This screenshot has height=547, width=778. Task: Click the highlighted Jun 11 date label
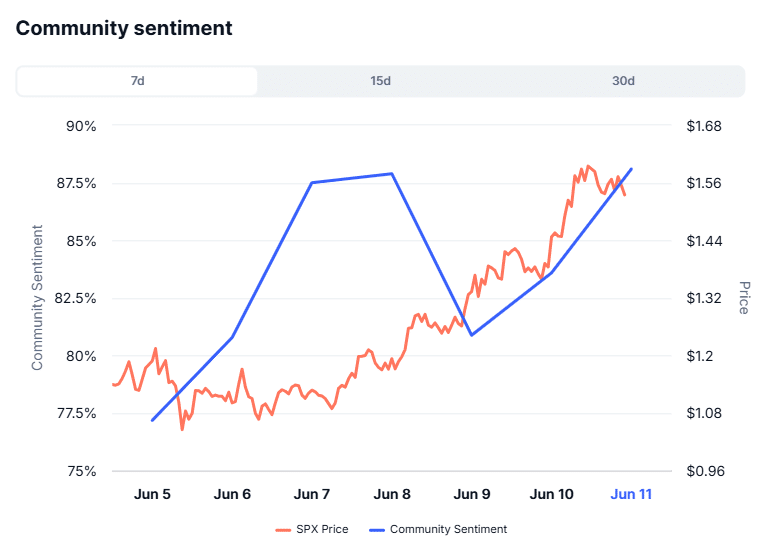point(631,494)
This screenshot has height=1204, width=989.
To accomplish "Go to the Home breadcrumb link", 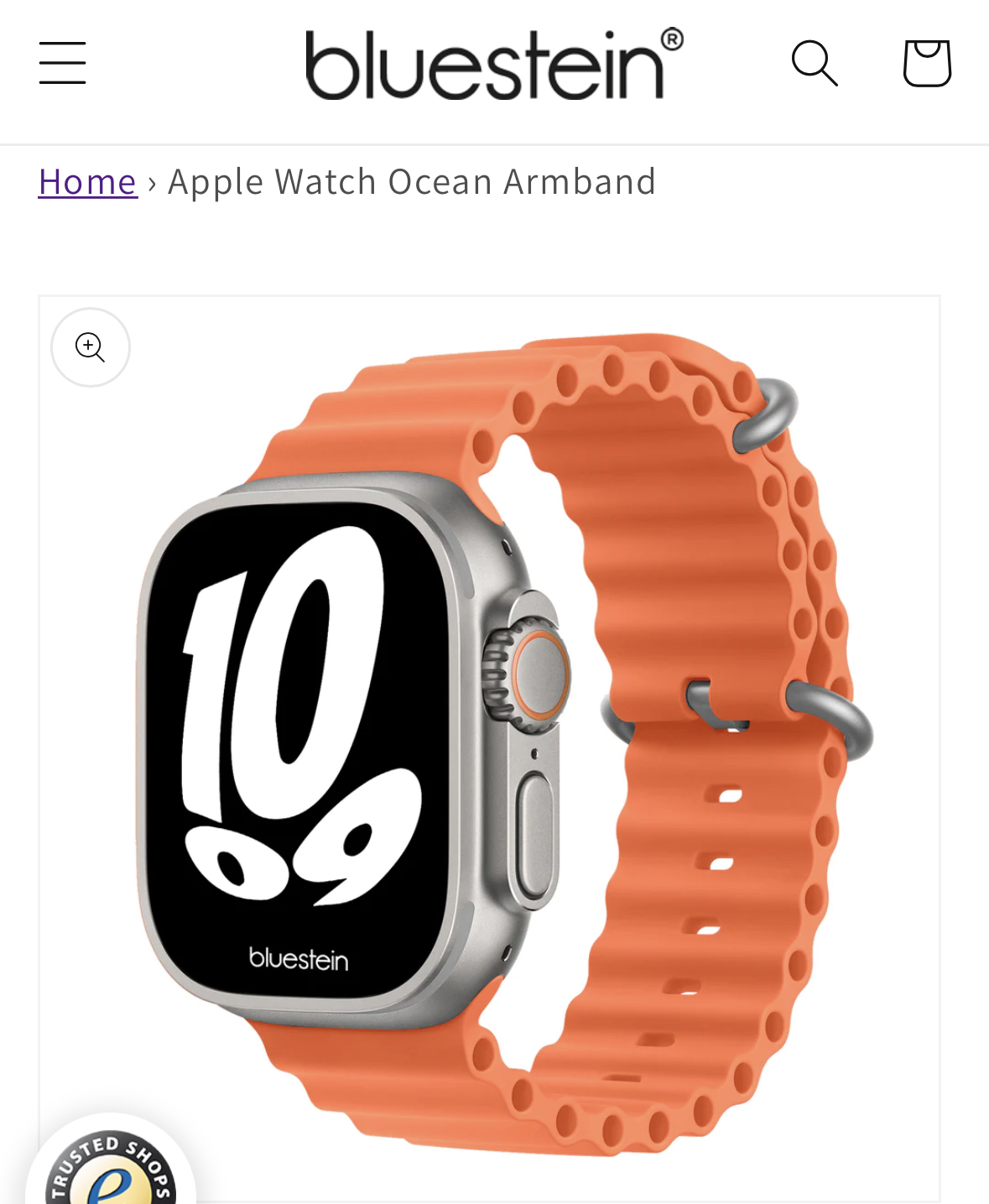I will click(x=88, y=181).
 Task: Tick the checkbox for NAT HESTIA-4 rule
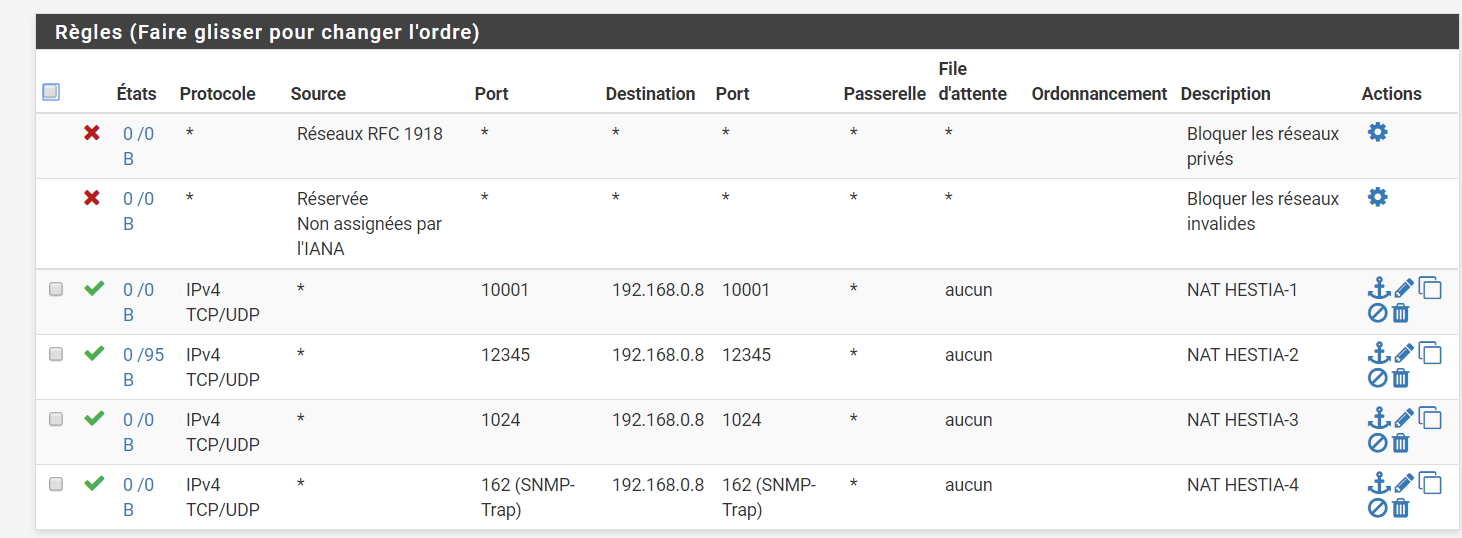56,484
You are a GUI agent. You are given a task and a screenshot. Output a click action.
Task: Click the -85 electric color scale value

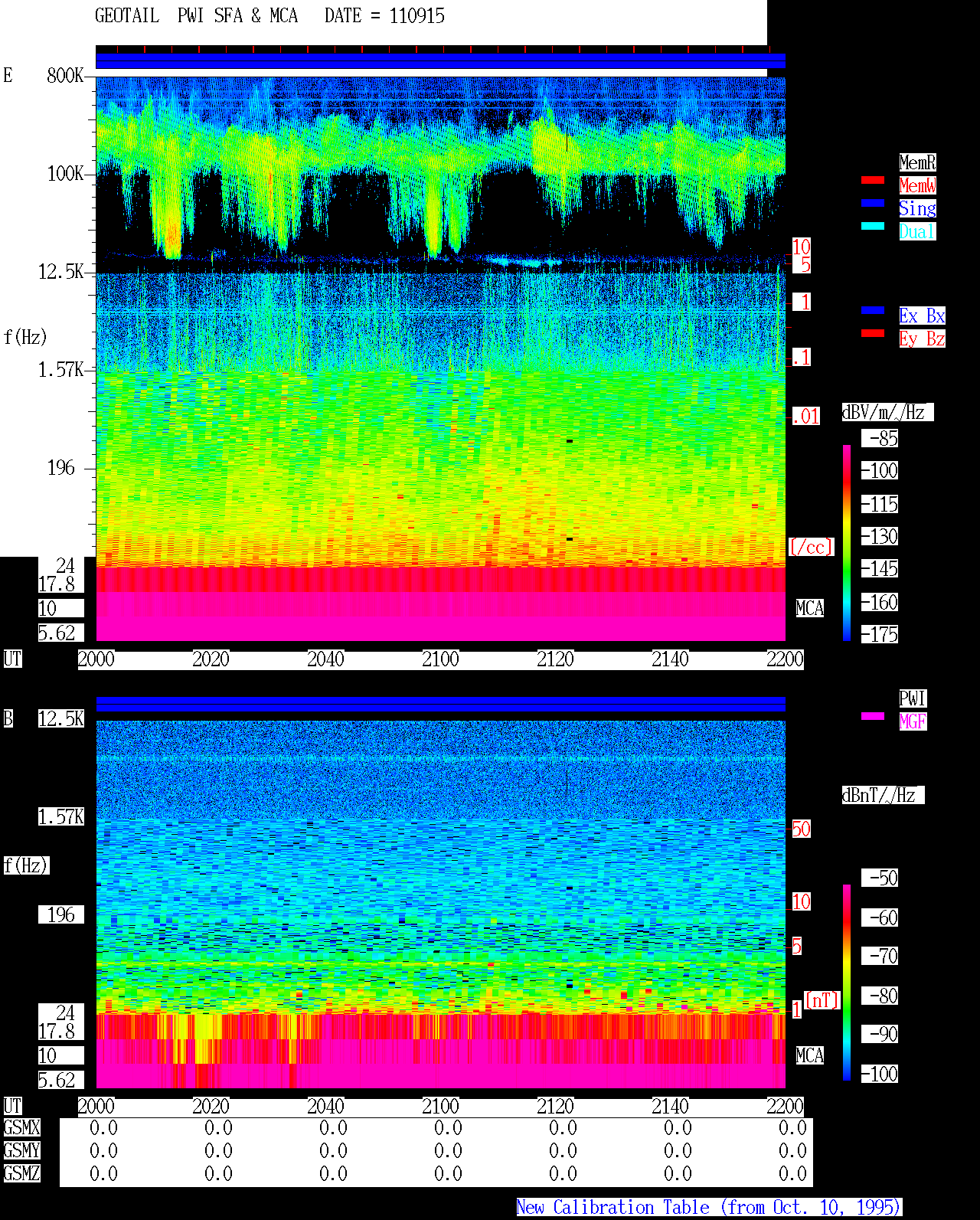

========

Job | Reproduce word for word the lines of the items beginning with the line containing "You are a GUI" and continuing through the end of the items, with both ends included, and omit the pictures from your answer.

Task result |
You are a GUI agent. You are given a task and a screenshot. Output a click action.
Task: Click the -85 electric color scale value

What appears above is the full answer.